### JOB ITEM:
Please repeat, word for word, everything from the start of the items down through the line containing "center [649, 54].", with both ends included.

Pixel coordinate grounding items
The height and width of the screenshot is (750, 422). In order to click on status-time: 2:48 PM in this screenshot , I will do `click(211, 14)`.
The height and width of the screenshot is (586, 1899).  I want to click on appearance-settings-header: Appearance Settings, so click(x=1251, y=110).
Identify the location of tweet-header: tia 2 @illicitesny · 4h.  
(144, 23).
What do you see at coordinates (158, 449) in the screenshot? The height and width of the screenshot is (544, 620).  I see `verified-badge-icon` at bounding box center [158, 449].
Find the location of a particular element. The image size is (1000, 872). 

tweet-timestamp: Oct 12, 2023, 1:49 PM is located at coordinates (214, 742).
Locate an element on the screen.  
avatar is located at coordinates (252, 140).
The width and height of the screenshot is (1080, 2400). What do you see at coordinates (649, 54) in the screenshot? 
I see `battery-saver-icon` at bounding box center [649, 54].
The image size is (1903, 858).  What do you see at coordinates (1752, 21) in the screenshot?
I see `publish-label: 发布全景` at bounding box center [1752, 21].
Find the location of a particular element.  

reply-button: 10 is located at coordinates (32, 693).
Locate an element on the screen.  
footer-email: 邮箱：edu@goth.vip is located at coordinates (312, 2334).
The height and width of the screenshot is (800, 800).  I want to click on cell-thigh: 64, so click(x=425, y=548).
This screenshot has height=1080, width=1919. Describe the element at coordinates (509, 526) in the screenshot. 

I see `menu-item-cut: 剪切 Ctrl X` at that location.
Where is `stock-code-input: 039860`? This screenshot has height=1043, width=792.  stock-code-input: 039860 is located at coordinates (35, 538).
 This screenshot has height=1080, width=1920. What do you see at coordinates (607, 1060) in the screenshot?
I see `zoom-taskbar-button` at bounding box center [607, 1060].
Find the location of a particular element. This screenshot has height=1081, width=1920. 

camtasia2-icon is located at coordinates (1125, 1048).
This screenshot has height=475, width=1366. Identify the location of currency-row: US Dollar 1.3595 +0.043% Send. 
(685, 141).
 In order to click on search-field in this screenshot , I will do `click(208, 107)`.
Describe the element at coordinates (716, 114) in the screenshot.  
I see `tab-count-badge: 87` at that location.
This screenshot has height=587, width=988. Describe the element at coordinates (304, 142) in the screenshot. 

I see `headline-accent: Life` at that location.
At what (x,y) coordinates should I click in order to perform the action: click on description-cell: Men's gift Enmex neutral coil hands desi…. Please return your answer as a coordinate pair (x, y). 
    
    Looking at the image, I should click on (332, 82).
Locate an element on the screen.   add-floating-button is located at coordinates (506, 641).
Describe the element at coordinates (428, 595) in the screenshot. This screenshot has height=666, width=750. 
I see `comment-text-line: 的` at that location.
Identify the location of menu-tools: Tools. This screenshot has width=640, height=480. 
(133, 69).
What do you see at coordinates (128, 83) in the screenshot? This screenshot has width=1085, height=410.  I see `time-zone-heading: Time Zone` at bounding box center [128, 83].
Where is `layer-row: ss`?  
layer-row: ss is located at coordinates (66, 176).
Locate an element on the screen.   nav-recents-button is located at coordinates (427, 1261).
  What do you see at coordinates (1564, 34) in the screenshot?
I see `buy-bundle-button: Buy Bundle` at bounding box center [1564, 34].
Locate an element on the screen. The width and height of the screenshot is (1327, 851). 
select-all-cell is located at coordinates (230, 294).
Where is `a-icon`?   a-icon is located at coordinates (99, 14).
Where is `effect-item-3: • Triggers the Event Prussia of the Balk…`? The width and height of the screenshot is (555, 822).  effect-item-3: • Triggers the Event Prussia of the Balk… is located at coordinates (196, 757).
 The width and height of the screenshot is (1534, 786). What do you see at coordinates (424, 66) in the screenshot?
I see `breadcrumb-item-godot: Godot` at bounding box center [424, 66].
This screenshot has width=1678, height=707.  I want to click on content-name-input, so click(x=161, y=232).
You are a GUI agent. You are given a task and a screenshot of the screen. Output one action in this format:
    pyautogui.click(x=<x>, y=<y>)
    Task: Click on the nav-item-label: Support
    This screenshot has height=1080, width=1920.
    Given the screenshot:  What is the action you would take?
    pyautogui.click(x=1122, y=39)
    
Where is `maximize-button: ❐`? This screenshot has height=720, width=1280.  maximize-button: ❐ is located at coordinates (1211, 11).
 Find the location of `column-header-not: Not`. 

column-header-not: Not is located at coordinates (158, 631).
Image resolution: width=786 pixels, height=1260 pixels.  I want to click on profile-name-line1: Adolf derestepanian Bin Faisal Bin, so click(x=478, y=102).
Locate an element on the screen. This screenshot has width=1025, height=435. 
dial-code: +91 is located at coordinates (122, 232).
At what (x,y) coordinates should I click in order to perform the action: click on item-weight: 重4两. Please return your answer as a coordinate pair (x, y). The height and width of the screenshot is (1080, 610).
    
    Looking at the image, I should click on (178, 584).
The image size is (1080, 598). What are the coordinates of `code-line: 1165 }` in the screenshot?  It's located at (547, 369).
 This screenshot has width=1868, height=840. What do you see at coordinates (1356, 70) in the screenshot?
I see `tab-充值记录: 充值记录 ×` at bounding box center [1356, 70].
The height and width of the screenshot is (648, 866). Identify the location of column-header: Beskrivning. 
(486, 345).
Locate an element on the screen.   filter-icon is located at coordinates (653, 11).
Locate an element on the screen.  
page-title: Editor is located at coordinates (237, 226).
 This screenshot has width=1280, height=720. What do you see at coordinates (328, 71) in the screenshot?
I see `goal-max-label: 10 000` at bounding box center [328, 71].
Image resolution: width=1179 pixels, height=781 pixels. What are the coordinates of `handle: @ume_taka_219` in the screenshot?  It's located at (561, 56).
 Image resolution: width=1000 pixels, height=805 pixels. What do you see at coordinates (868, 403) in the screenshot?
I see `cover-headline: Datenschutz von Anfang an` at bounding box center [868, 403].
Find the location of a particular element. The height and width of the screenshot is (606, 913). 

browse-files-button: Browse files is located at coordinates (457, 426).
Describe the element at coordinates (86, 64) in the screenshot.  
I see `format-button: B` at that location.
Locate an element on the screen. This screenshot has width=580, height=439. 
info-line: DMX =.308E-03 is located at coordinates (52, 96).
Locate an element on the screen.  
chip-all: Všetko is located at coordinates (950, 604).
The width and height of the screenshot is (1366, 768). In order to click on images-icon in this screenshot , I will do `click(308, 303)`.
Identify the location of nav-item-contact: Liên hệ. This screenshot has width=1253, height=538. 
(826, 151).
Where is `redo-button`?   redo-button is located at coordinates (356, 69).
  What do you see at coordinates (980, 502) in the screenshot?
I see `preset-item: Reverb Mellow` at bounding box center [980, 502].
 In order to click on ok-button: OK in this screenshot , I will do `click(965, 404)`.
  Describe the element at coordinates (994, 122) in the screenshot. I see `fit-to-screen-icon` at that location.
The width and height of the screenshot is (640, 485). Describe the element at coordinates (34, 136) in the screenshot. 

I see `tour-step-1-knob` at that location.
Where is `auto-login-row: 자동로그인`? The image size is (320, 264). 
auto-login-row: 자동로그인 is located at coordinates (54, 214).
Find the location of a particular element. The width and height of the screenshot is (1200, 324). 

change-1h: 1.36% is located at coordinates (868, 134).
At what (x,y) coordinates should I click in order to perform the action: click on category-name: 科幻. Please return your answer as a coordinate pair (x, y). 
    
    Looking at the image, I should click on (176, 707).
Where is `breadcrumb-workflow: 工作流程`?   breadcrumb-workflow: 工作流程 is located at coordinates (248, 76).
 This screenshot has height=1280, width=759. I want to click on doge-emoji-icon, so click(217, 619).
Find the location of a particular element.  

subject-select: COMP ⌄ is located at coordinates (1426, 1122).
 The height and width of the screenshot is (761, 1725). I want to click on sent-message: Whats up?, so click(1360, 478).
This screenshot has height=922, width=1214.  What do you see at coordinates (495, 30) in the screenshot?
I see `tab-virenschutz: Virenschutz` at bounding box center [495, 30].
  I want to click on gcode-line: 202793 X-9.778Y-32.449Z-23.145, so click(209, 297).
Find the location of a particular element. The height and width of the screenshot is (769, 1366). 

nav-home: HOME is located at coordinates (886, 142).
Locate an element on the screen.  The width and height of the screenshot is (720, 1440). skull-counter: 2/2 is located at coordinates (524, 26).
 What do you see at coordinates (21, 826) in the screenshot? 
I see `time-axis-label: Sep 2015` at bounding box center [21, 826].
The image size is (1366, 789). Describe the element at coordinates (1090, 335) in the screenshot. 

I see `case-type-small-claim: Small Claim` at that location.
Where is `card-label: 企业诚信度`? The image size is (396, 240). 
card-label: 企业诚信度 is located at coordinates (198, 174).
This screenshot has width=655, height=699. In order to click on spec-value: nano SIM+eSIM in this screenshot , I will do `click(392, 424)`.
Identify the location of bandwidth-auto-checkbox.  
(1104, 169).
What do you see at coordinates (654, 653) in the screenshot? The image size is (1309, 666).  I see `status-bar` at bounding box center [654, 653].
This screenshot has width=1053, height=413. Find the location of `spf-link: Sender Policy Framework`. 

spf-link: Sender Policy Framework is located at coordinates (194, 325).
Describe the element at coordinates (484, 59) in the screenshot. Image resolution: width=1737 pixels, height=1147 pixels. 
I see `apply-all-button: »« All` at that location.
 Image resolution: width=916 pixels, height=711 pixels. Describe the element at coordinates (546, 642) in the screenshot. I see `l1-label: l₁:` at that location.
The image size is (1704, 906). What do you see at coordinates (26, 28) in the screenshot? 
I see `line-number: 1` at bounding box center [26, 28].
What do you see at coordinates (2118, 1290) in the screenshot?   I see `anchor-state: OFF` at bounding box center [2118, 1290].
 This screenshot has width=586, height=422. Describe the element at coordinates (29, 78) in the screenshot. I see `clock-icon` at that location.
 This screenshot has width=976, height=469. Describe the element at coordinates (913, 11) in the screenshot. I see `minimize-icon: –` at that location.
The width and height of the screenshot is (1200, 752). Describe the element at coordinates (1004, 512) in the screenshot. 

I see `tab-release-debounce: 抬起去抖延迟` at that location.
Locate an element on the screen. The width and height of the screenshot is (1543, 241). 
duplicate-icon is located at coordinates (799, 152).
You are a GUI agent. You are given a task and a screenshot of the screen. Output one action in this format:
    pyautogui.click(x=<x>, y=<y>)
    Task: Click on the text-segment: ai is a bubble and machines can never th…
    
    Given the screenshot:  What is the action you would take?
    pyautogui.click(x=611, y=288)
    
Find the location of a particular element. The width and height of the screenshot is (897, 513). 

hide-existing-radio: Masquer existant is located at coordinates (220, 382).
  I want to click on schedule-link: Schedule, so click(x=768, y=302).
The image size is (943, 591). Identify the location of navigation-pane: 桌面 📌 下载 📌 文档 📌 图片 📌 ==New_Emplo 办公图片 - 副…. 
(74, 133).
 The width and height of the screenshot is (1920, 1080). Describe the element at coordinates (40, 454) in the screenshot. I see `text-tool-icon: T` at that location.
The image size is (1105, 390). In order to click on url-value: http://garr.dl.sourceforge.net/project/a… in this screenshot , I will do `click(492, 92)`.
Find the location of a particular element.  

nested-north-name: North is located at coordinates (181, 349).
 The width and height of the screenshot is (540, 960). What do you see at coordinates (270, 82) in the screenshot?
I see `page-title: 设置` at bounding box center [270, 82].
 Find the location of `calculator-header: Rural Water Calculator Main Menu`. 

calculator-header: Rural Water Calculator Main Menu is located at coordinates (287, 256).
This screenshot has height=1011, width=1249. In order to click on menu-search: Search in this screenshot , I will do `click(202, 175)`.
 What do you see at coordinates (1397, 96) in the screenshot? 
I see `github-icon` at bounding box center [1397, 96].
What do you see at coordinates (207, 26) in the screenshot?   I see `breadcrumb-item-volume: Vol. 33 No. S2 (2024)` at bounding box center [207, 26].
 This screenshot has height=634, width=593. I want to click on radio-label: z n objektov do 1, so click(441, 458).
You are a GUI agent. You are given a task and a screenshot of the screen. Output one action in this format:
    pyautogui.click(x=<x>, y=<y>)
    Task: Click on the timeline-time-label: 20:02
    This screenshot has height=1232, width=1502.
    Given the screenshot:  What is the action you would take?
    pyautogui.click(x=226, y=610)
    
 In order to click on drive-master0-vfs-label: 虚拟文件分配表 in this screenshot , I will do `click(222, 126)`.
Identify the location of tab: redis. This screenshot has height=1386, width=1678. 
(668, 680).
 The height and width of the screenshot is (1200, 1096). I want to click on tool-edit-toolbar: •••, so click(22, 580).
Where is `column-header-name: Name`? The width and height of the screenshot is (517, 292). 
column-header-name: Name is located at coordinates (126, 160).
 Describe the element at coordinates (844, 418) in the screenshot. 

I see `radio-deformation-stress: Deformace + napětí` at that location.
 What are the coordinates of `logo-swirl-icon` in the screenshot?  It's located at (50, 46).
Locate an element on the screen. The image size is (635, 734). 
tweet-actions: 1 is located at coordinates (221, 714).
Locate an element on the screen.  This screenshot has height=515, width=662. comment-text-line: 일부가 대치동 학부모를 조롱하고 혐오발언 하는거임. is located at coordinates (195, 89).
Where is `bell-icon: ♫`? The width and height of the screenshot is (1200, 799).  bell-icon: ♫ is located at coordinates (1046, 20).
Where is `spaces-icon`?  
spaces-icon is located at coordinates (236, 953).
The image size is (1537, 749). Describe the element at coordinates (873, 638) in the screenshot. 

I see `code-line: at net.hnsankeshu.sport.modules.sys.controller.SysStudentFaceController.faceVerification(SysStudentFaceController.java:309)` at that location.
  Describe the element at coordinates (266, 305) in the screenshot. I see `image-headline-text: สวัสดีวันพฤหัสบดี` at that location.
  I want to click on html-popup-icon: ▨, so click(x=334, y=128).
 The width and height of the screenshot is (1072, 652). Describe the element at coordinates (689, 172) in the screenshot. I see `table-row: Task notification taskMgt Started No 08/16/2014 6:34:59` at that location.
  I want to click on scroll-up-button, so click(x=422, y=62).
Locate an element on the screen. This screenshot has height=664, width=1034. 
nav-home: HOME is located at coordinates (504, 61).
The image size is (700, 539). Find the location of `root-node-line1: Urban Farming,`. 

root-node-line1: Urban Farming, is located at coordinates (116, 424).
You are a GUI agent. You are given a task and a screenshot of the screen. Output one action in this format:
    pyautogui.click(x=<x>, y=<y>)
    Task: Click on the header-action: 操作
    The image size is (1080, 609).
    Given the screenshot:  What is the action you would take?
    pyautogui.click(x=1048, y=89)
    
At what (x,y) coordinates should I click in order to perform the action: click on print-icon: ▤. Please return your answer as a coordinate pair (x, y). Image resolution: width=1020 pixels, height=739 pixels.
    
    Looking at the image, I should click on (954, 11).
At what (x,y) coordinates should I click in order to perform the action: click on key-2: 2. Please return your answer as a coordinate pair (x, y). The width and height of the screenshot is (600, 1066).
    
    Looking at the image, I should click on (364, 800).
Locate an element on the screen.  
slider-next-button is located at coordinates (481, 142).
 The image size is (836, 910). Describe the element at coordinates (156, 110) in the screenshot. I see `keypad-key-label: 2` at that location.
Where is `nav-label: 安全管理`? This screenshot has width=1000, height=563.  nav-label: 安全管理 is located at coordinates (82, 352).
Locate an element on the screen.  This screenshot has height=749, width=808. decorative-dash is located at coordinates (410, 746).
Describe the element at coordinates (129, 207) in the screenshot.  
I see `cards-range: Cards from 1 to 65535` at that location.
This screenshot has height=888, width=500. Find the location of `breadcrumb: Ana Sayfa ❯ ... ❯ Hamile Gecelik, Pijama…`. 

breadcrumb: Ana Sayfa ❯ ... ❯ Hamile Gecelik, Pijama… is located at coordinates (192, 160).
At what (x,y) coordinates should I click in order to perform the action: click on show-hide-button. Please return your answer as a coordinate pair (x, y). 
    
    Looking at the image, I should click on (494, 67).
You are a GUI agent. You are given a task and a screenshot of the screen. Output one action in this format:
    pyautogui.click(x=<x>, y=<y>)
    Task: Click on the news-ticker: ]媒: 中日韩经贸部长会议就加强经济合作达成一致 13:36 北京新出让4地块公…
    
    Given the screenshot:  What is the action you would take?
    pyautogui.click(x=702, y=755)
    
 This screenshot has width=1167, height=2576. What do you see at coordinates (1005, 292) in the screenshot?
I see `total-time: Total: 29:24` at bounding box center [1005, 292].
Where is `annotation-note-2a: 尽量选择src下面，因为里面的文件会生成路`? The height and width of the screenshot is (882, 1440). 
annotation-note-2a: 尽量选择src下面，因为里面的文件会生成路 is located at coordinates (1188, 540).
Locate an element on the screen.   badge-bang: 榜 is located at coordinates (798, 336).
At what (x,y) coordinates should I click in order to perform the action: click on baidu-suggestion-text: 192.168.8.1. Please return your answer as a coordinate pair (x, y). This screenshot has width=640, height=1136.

### RESPONSE:
The height and width of the screenshot is (750, 422). In order to click on status-time: 2:48 PM in this screenshot , I will do `click(211, 14)`.
The height and width of the screenshot is (586, 1899).  I want to click on appearance-settings-header: Appearance Settings, so click(x=1251, y=110).
Identify the location of tweet-header: tia 2 @illicitesny · 4h.  
(144, 23).
What do you see at coordinates (158, 449) in the screenshot? The height and width of the screenshot is (544, 620).  I see `verified-badge-icon` at bounding box center [158, 449].
Find the location of a particular element. The image size is (1000, 872). 

tweet-timestamp: Oct 12, 2023, 1:49 PM is located at coordinates (214, 742).
Locate an element on the screen.  
avatar is located at coordinates (252, 140).
The width and height of the screenshot is (1080, 2400). What do you see at coordinates (649, 54) in the screenshot? 
I see `battery-saver-icon` at bounding box center [649, 54].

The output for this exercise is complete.